In crafting its case against Apple, the DOJ widened the aperture, focusing on how Apple’s controls over its ecosystem have enabled it to dominate what the complaint described as the “performance smartphone market”, where the government claimed its share of US revenue is more than 70%.

The DOJ’s ultimate point was that Apple’s integrated hardware, software and App Store suppress competition by making it almost impossible to leave for rival equivalents. Migrating your life from an iPhone to an Android device is hard enough while keeping your personal data and purchased content. Never mind if you’ve paid for a gaggle of other expensive Apple devices and subscriptions too.

The DOJ complaint, filed in March, also targeted the role Apple played in allegedly hamstringing its competition to create that situation. For instance, Apple limits the ability of third-party smartwatches to stay continuously connected to the iPhone in certain situations, making them work slightly less slickly than an Apple Watch.

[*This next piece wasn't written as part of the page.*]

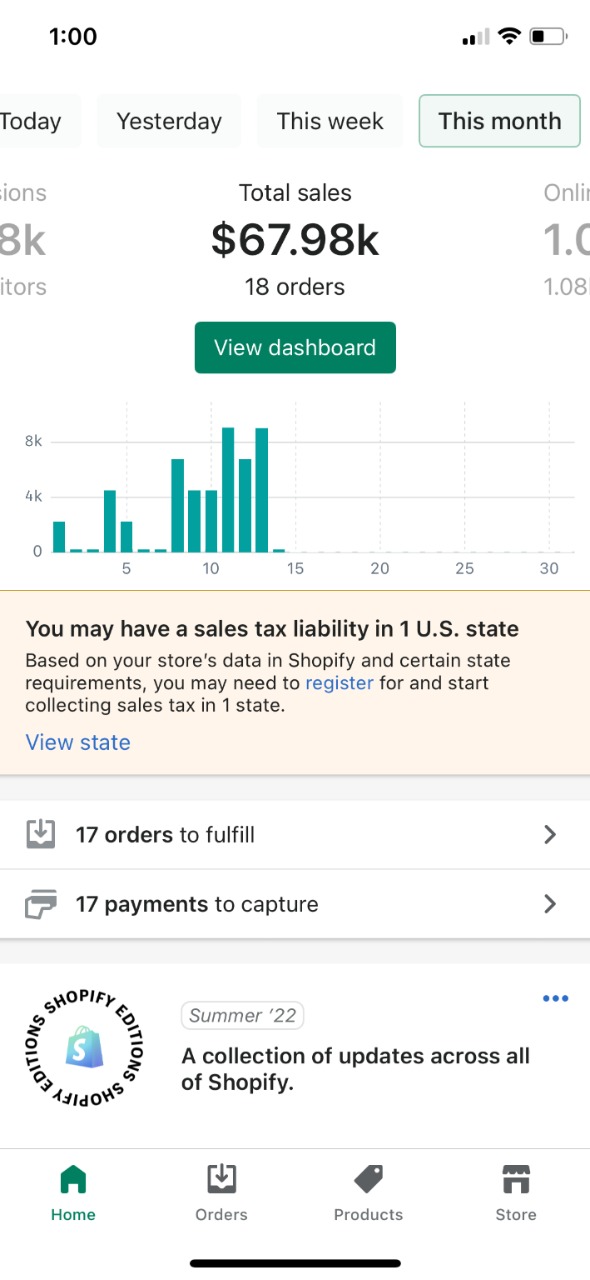Open the Products tag icon

[368, 1180]
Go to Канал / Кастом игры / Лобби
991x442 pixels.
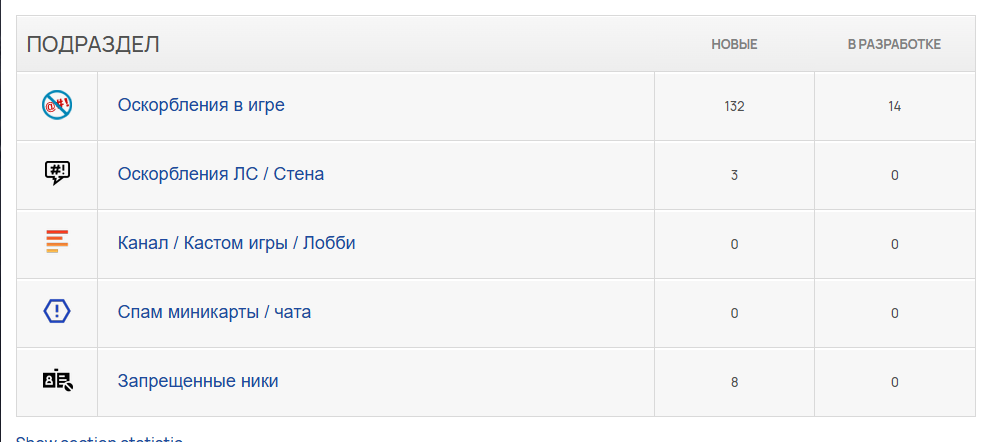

The lawsuit will take years, but the DOJ’s successful case against Google shows how high the stakes are. The US government is considering asking a judge to break up the search giant and could do the same to Apple if it prevails. Even if the case is dismissed, the lawsuit still might signal that Apple’s leadership is fading. Anticompetitive behaviour, after all, is sometimes a symptom of a company that’s run out of ideas.

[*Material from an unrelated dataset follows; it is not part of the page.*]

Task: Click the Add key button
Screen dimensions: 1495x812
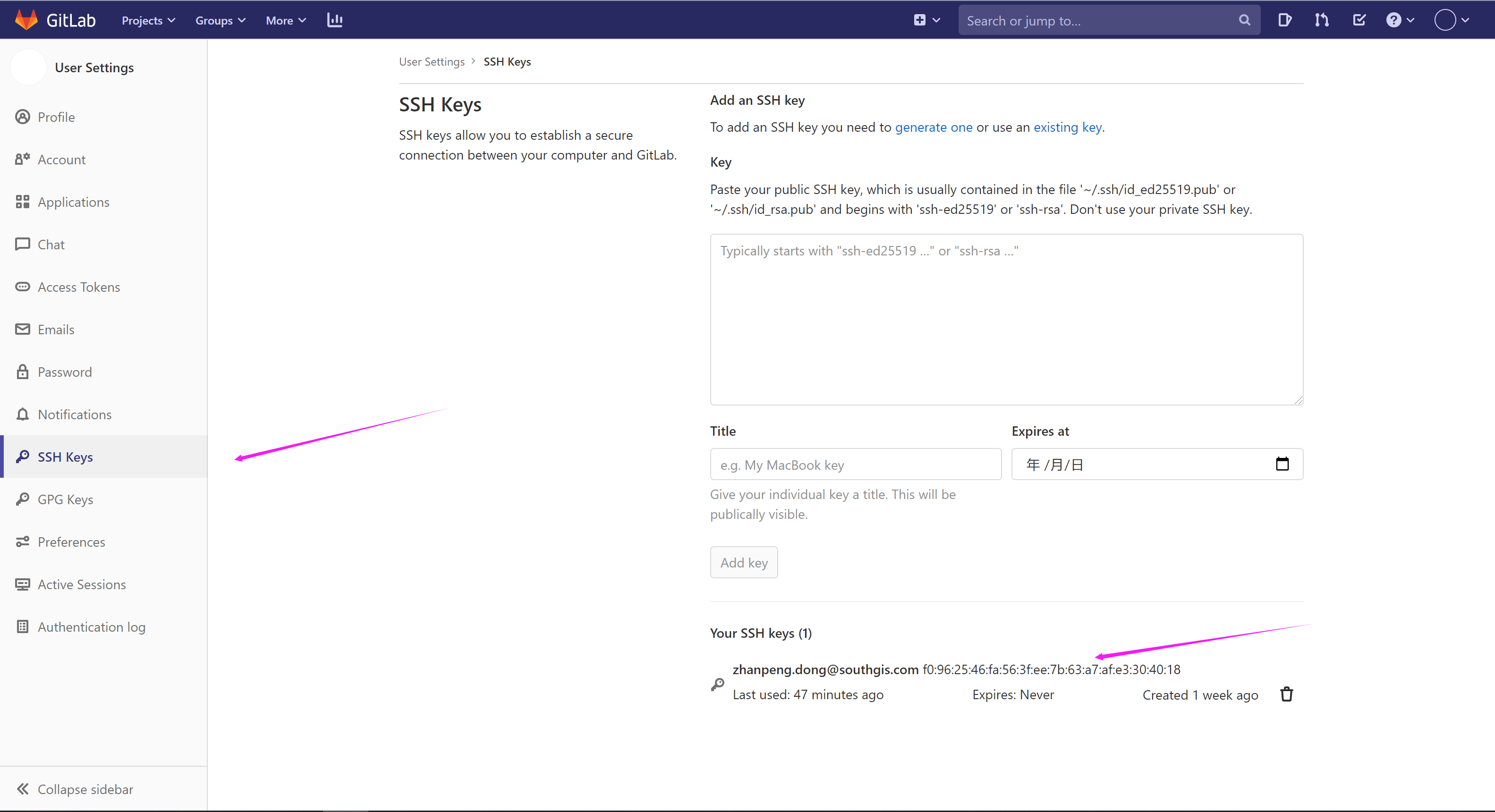Action: click(743, 562)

“It’s not the Apple that once pushed the boundaries of technology and design,” Spotify CEO Daniel Ek wrote earlier this year.

“This is a company resting, not breaking any new ground, and turning its back on the principles that once made it the shining example of innovation.”

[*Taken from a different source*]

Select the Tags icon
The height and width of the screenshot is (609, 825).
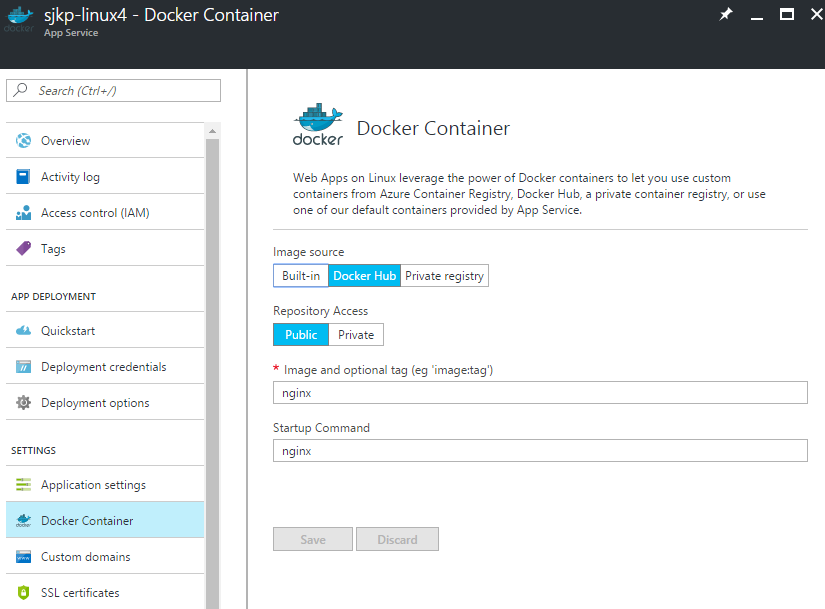(23, 248)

Apple is aware of this shift in perception. This spring it aired and then quickly stopped promoting an ad, ‘Crush’, that seemed to capture the sense among critics that Apple’s power had become destructive.

‘Crush’ opens with a mammoth hydraulic press bearing down on a pyramid of real-life creative tools. Under the press are a piano, a guitar, a trumpet; an easel with bottles of paint; a clay bust; a chess set; record player; camera lenses; and a stack of notebooks.

As Sonny & Cher’s ‘All I Ever Need Is You’ plays, the press lowers, squeezing all inside into colourful dust. Then the press is raised to reveal Apple’s new iPad. It’s thinner than the last model.